[Task instructions]: Show every line of the material below that contains the string "forward", where uppercase and lowercase must match.

[Extracted material]:
--*--

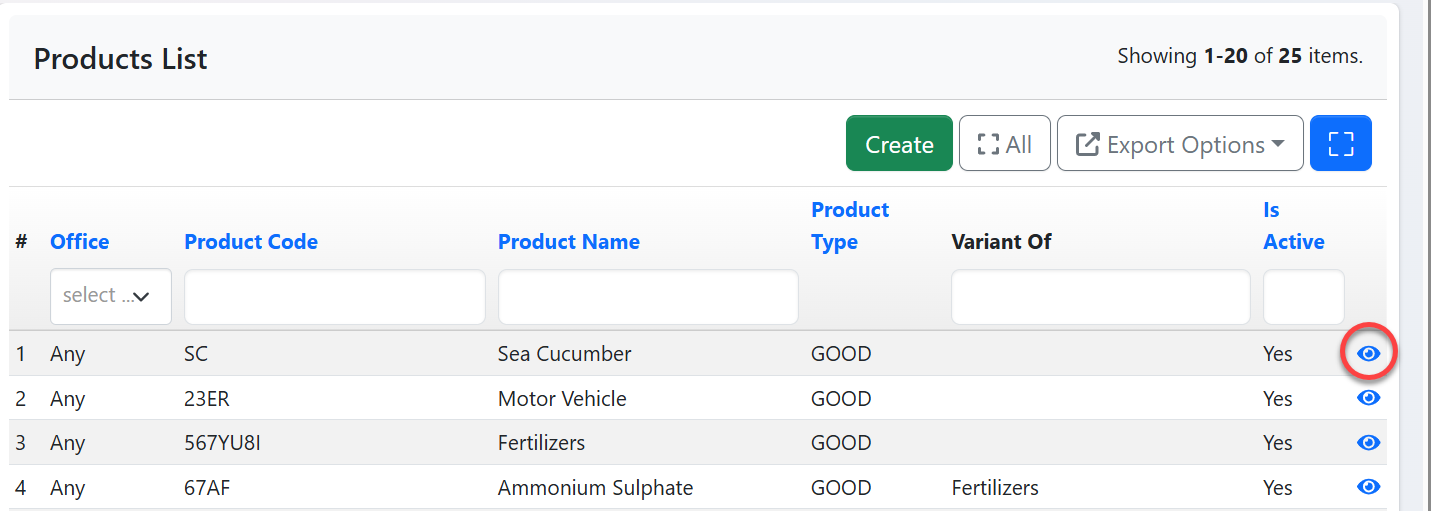The width and height of the screenshot is (1431, 511).
Task: Focus the Variant Of filter box
Action: (1100, 297)
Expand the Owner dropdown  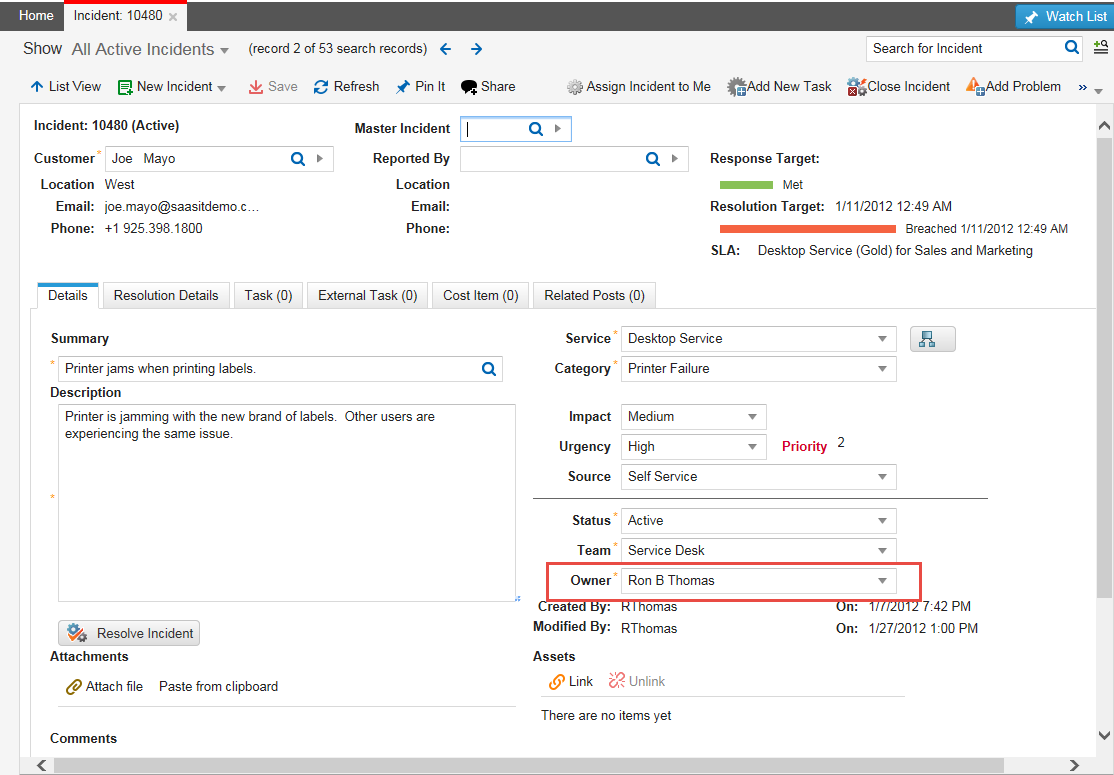point(882,581)
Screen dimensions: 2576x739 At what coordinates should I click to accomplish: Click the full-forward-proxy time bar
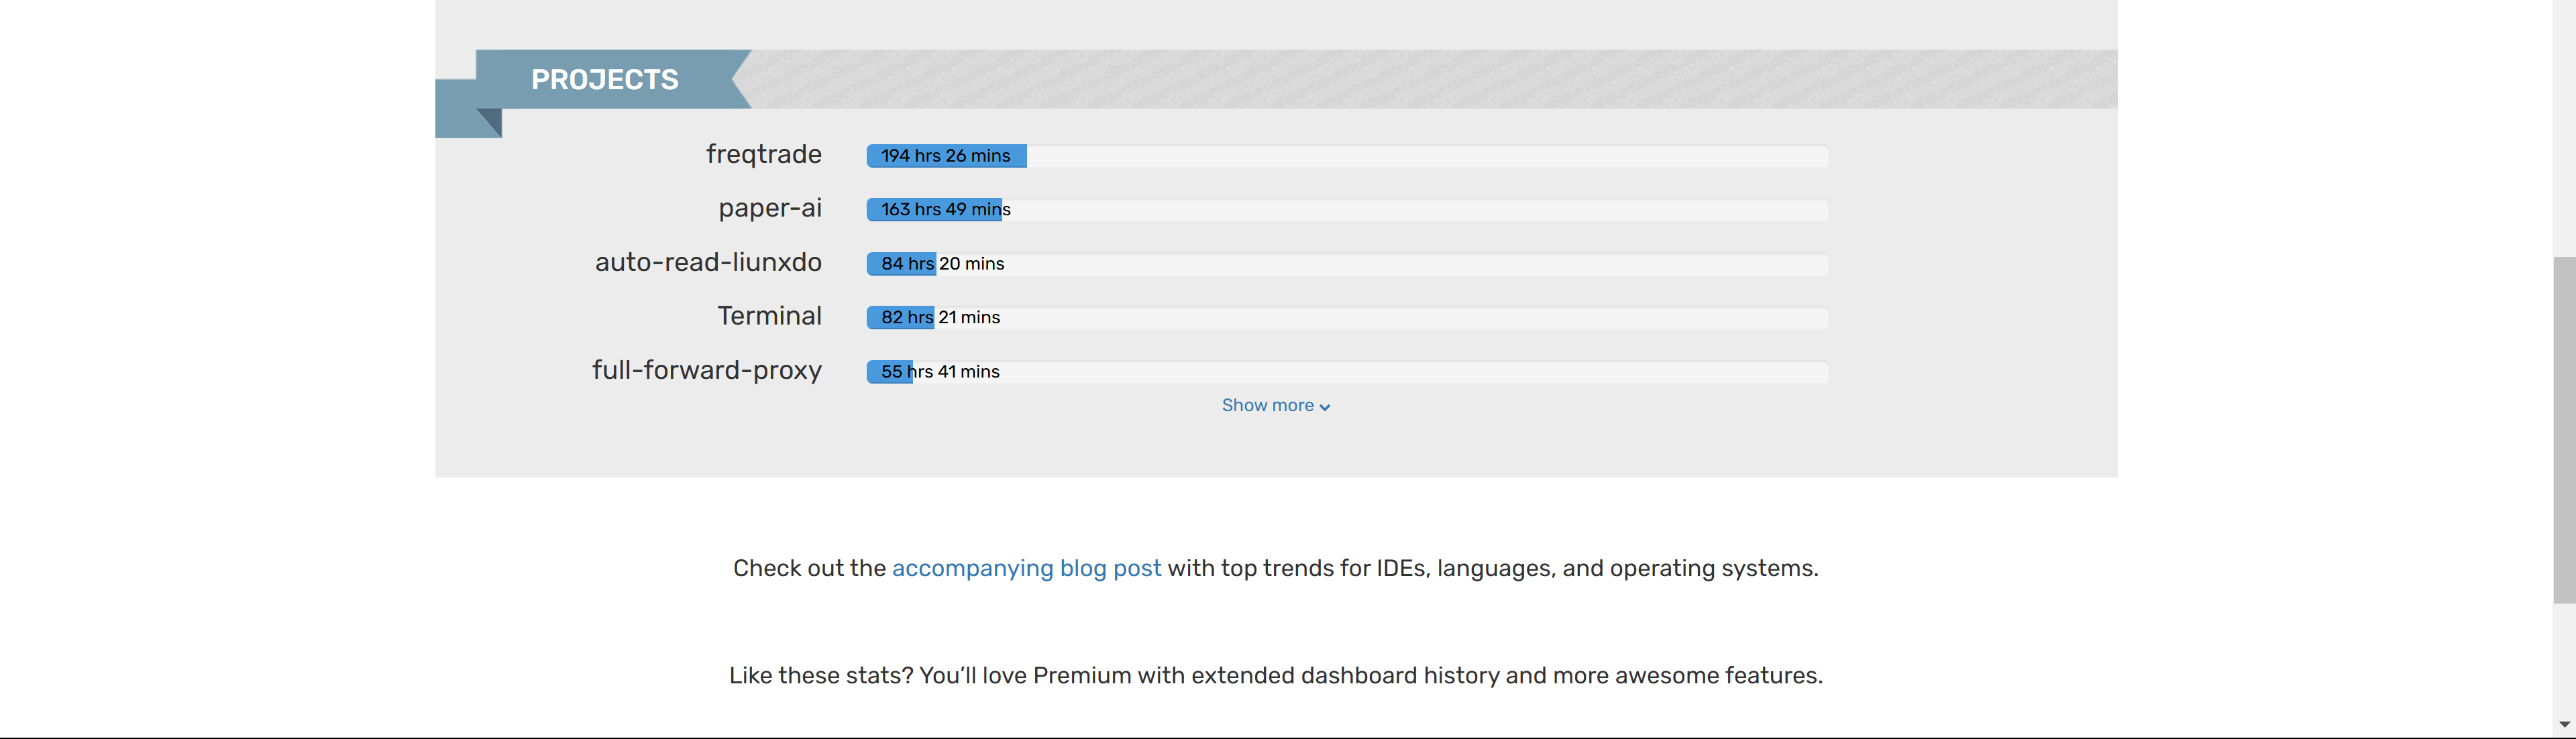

--*--

[Full answer]:
Screen dimensions: 2576x739 At what coordinates should I click to accomplish: Click the full-forward-proxy time bar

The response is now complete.